▶ _Task statement_: Only lines containing "agent" are wanted from the data below. Copy those lines.

▶ _Data listing_:

:::::

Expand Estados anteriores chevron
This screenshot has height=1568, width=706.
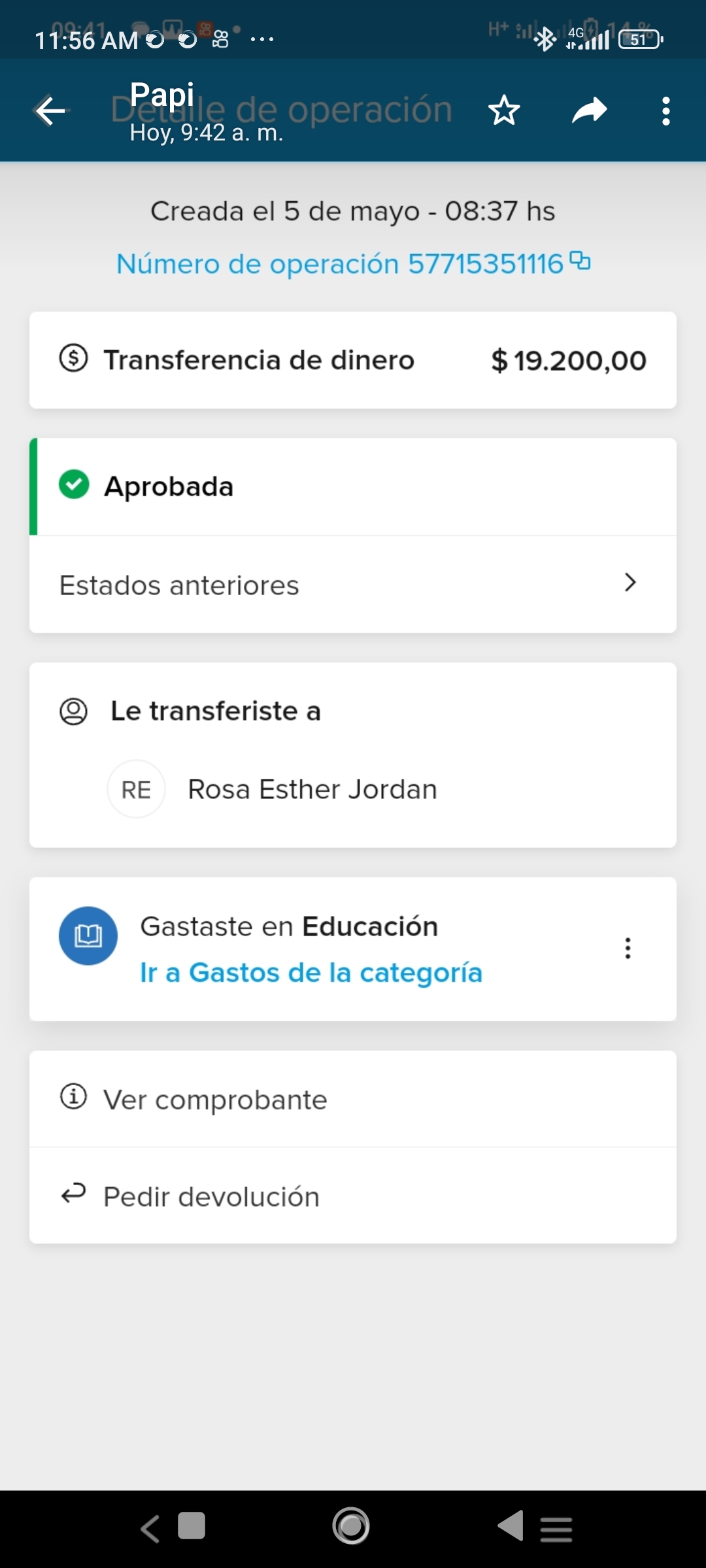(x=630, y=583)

:::::

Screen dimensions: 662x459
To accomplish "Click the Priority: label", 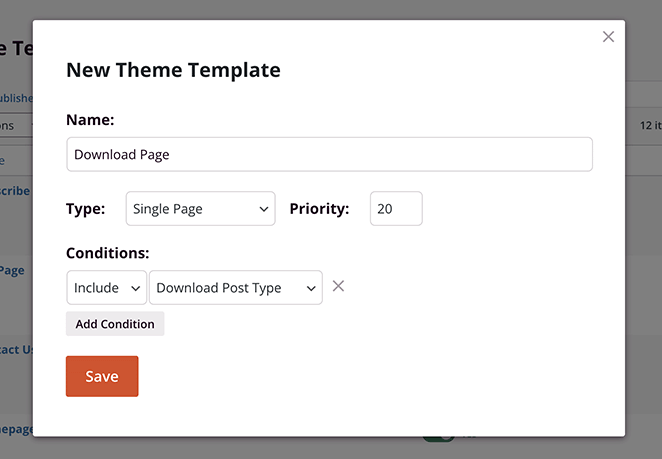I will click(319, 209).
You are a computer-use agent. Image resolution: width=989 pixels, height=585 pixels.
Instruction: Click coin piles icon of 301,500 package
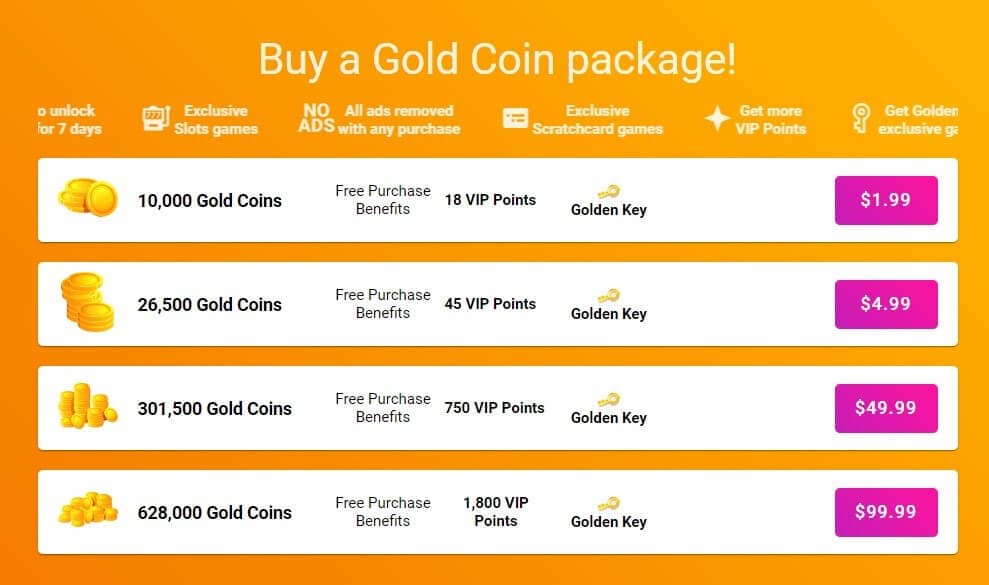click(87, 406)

:::::

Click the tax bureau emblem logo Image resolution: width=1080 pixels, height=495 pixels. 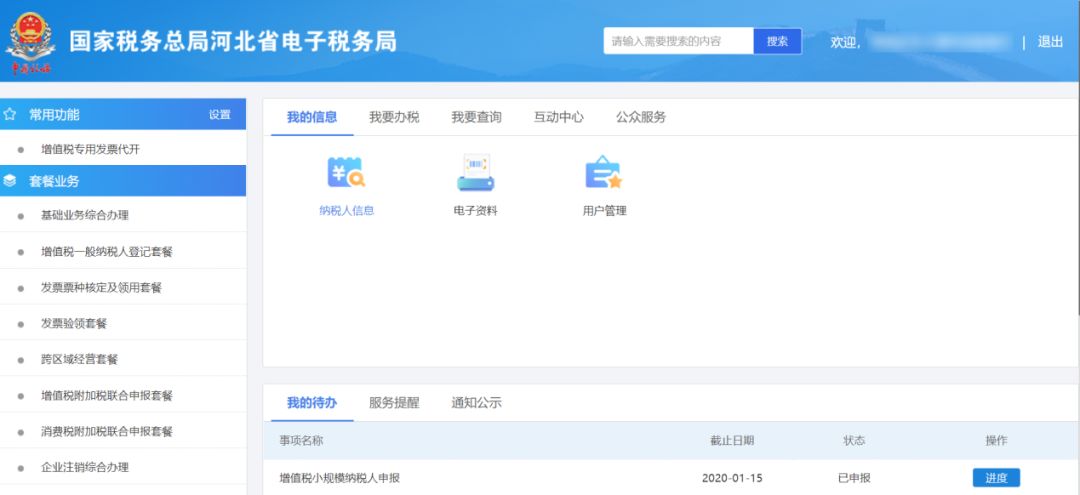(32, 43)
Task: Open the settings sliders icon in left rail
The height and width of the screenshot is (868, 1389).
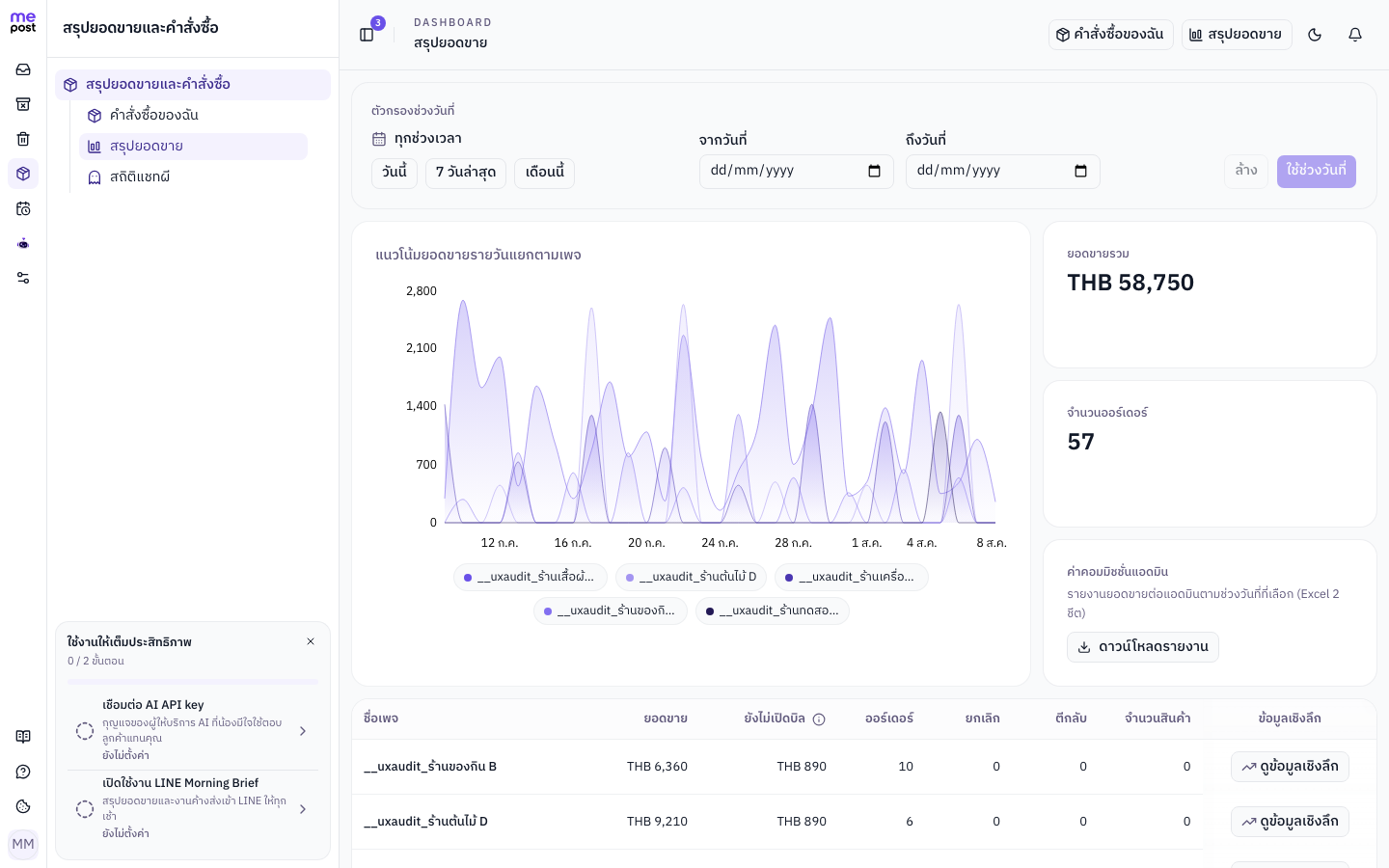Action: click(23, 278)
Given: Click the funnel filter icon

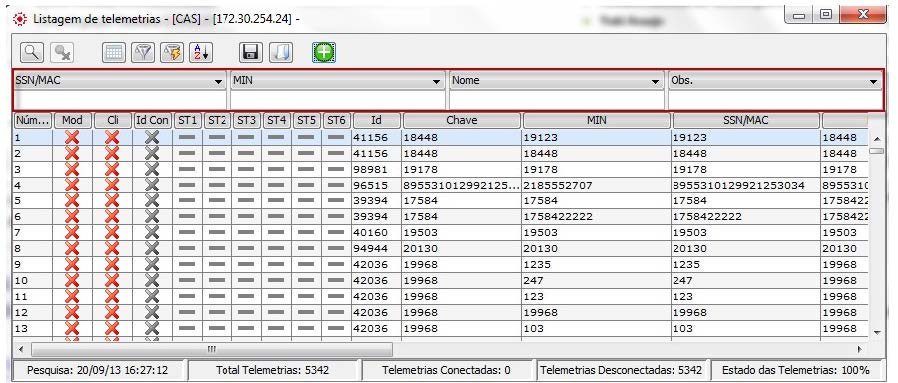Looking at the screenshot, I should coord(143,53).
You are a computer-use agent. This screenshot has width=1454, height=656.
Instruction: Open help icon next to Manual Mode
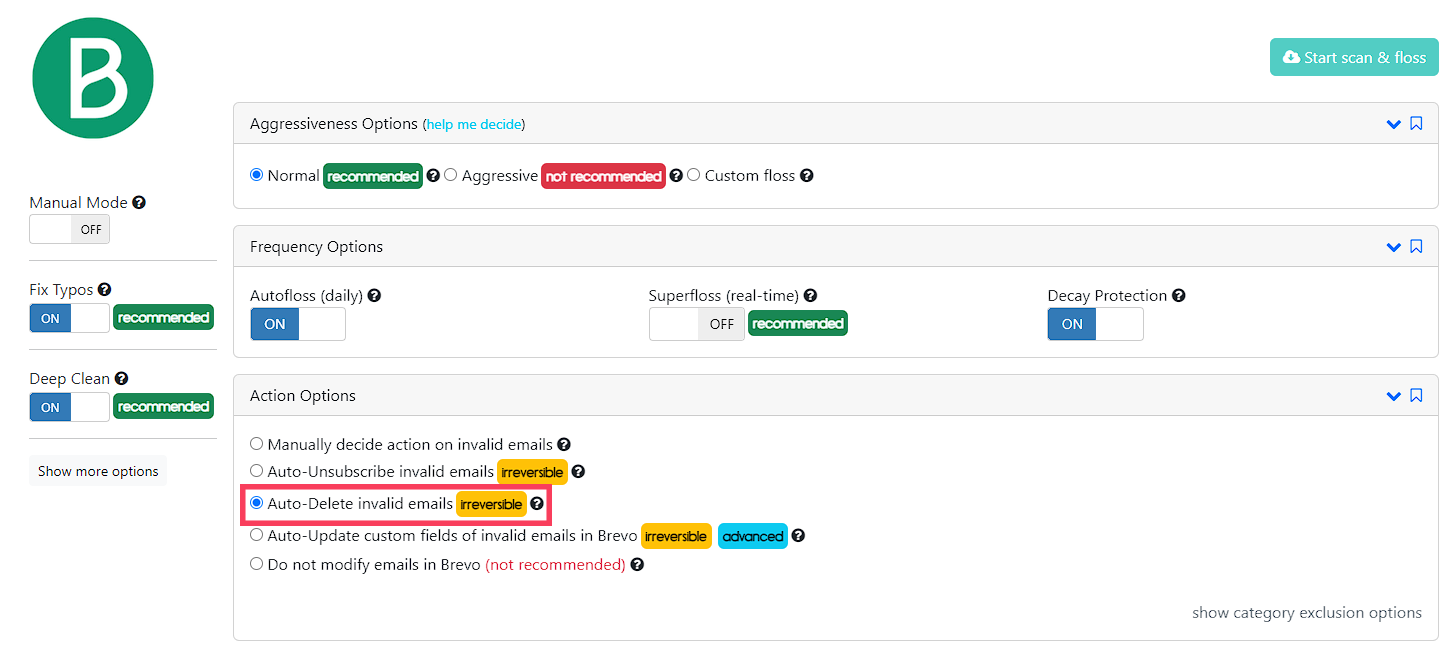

:::::

▶ _Task output_:
You are a computer-use agent. Image resolution: width=989 pixels, height=585 pixels.
You are a computer-use agent. This screenshot has width=1454, height=656.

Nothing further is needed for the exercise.